Zwischen Wertschätzung und Problemfall

Als 2019 an den Häusern auf der Nordseite der Leipziger Straße die Sanierungsarbeiten begannen, wurden diese Formfliesen abgeschlagen. Dieses Exemplar hier stammt vom Haus Nummer 58. Da wurde unter den Arkaden, als es noch keine Erhaltungssatzung gab, ein russisches Restaurant rein gebaut, hat auch niemanden weiter gestört. Das kam in diesem Zuge dann weg. Ich war entsetzt und hab die Bauarbeiter gefragt, ob sie die Fliesen wegschmeißen und ob ich welche mitnehmen kann. Und dann habe ich alle Fliesen, die ich tragen konnte, eingepackt und mitgenommen.

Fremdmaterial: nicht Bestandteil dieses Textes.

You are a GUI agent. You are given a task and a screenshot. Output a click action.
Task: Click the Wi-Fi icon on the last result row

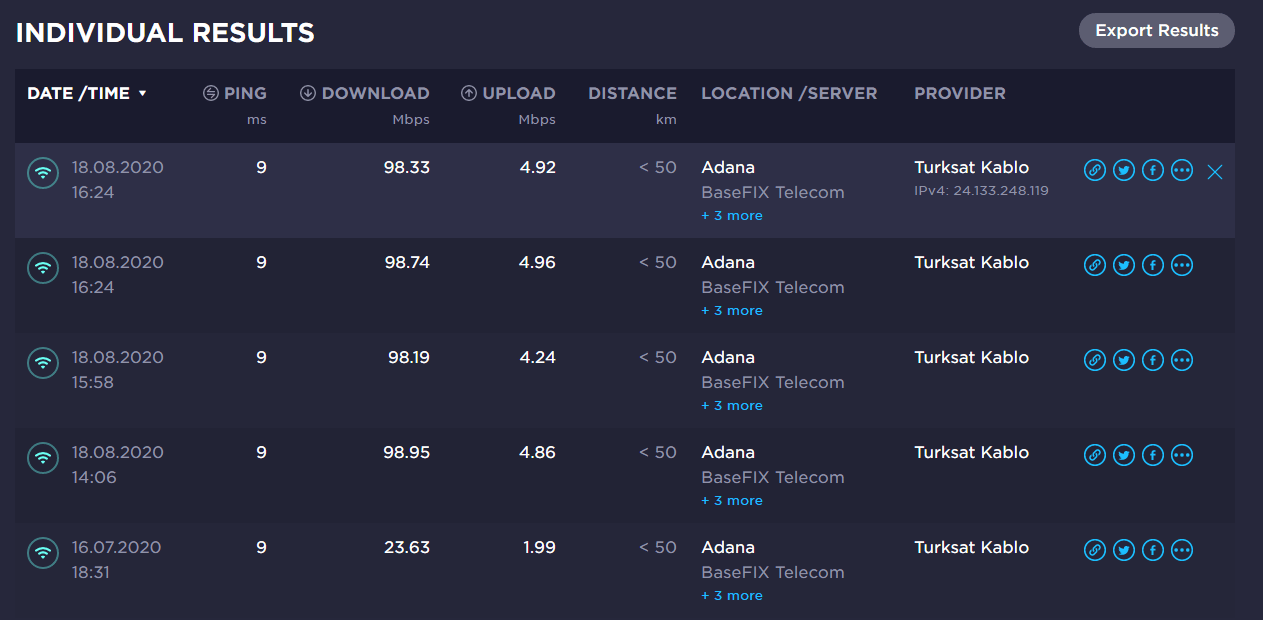coord(42,552)
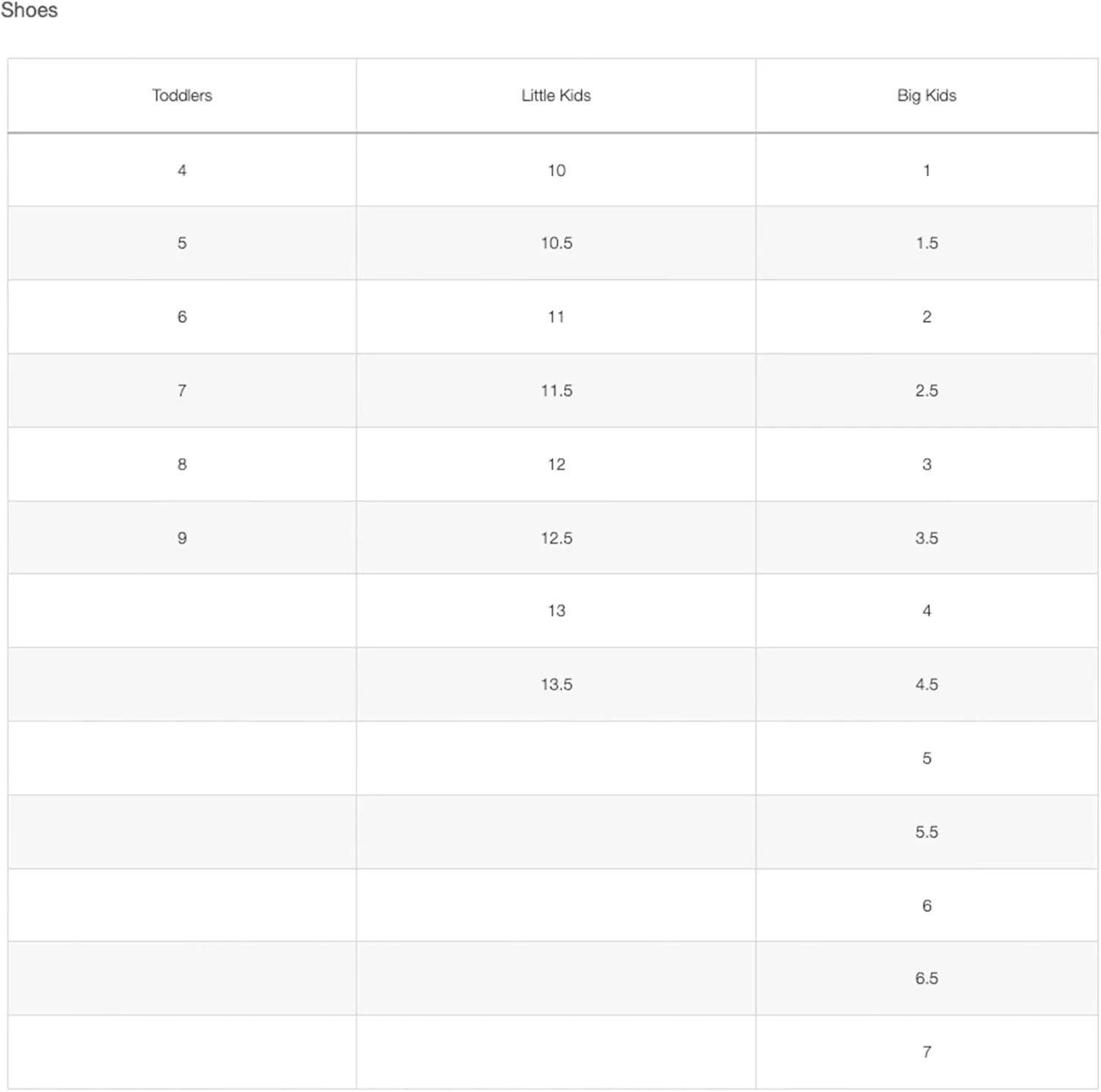Select size 10 in Little Kids column

tap(556, 170)
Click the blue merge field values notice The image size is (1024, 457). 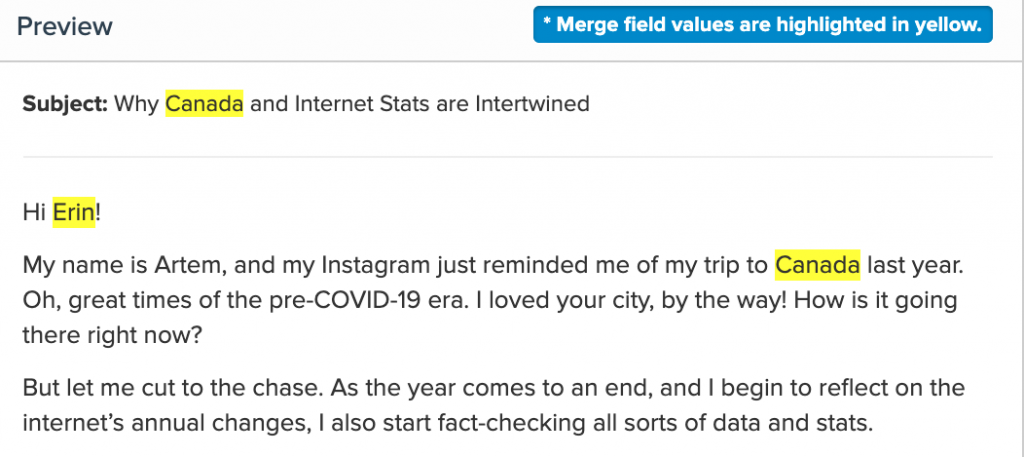763,26
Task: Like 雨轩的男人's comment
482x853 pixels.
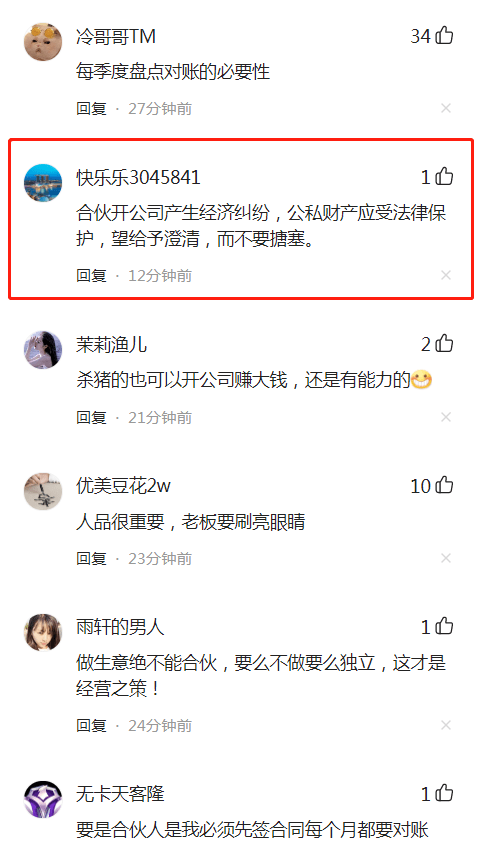Action: click(x=444, y=626)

Diese Anekdote erzählt viel über den Umgang mit der Leipziger Straße, über diesen Wechsel zwischen Wertschätzung und Problemfall und dem fast ironischen Zwiespalt, aus dem diese Straße heraus betrachtet wird. Leute bleiben hier stehen und machen Selfies vor diesen Fliesen, an den Originalen sieht man noch die Unregelmäßigkeiten der Glasur. Und im Zuge einer Maßnahme, die versucht den Originalzustand der Gebäude wiederherzustellen, werden sie entfernt und durch glatte Dämmplatten ersetzt.
Die Leipziger Straße wird ja von vielen als das hässliche Entlein von Mitte wahrgenommen. Aber eigentlich ist sie das Schmuckstück von Mitte. Man muss eben genau hinsehen.